Si la expropiación resultó ser un escándalo, casi mayor sería el asociado a la reprivatización. La prensa, la oposición y parte de la opinión pública le acusó de entregar empresas a los empresarios amigos a precios que no representaban el valor de mercado. El caso más característico y más escandaloso fue el de Galerías Preciados, entonces cadena rival de El Corte Inglés. Tras la expropiación pasó a pertenecer a la Dirección General de Patrimonio, que saneó la empresa con 34.000 millones de pesetas. Acto seguido se lo vendió al empresario venezolano Gabriel Cisneros por 1.500 millones, de los que fueron satisfechos 700, el 29 de diciembre de diciembre, con el compromiso de mantener el negocio por un plazo mínimo de tres años. Al cumplirse exactamente el plazo, vendió la empresa por 30.000 millones de pesetas.

Pero Ruiz Mateos no iba a quedarse mano sobre mano. Decidió renunciar a la imagen que tenía de sí mismo, o a la que querría mantener, para convertirse en una figura polémica. Le dio un famoso bofetón al ministro de Economía que le expropió, Miguel Boyer. Le pidió un autógrafo a su sucesor, Carlos Solchaga. Se disfrazó de superman.

Pero hizo mucho más que eso. Arruinado, sin el apoyo de ningún banco nacional, acaso porque no se fiaran de él, quizás por no estar a mal con el Gobierno de Felipe González, José María Ruiz Mateos estaba dispuesto a volver a crear un holding. Y creó Nueva Rumasa, que era nueva también por la filosofía y la forma de llevar a cabo el negocio. Ya no tendría banca para autofinanciarse. Había aprendido de sus errores, y se concentraría en negocios que conoce y en los se la familia se sabe desenvolver. Con créditos concedidos por amigos y por bancos extranjeros comenzó a poner en marcha varias empresas.

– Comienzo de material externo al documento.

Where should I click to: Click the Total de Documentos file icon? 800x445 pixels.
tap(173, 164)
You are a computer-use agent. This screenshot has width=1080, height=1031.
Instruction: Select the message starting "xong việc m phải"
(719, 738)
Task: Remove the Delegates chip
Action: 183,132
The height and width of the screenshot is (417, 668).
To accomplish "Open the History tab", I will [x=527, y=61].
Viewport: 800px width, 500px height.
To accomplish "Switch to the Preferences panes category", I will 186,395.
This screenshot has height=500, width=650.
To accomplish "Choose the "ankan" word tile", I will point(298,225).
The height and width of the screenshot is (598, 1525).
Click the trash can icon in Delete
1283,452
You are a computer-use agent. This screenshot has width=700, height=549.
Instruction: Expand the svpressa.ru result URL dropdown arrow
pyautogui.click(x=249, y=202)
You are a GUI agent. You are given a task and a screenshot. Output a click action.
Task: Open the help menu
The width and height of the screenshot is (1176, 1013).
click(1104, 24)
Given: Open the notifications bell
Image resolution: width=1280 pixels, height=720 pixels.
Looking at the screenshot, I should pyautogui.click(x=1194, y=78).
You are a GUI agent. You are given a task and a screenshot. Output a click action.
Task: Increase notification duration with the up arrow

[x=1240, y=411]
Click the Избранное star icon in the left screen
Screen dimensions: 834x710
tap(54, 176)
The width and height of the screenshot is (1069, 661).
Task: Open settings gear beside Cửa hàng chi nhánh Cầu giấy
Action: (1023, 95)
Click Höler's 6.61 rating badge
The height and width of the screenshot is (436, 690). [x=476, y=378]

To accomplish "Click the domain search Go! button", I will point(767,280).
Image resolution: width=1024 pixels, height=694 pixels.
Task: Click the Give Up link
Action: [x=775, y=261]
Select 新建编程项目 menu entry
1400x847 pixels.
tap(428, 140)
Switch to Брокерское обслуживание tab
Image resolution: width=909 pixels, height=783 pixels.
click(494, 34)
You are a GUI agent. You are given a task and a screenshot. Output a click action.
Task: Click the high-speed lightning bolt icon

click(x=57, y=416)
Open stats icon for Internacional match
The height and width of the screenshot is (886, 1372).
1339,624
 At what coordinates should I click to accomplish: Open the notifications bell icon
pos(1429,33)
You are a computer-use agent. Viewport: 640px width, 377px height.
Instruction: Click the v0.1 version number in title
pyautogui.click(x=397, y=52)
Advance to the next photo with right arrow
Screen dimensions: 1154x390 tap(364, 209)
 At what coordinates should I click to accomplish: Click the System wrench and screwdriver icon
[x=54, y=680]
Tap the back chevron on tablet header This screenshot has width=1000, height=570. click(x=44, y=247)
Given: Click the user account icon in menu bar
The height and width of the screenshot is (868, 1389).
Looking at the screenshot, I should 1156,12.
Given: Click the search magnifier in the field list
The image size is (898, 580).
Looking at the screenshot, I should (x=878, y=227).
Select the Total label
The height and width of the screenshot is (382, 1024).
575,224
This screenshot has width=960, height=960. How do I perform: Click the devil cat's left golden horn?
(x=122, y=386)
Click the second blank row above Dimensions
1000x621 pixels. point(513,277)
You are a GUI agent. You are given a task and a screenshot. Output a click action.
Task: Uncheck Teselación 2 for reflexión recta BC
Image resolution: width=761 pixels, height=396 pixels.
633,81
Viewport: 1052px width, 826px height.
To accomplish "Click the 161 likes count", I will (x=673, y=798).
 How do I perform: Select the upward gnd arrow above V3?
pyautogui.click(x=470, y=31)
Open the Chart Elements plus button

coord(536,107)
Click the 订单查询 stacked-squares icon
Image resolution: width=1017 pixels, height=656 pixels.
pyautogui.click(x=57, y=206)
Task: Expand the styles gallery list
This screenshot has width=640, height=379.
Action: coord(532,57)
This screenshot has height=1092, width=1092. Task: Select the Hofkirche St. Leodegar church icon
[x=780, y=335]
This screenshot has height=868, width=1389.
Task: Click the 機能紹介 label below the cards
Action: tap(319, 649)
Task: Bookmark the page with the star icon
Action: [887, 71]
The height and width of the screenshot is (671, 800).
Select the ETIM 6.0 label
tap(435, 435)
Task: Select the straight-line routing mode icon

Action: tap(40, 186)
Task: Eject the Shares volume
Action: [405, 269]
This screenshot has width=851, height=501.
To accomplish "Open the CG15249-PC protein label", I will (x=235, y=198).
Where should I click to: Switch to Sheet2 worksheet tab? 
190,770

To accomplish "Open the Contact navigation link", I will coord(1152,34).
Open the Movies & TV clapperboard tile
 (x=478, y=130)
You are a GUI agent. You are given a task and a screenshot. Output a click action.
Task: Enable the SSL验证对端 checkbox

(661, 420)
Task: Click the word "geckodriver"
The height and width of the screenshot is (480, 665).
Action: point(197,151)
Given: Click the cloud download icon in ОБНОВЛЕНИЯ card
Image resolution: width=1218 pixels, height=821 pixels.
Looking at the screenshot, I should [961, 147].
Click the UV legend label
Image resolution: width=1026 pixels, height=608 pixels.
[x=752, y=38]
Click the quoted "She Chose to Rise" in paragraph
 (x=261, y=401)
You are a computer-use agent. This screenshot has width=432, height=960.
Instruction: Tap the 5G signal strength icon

Ruiz Mateos ha recurrido a una fórmula que le ha funcionado muy bien. En ocasiones compraba empresas en una situación delicada, para imponer una ética de trabajo, nuevos centros de producción y la inversión en nuevos productos. La última gran adquisición ha sido la de Clesa a la firma Parmalat por 188 millones. La famosa abeja vuelve a zumbar.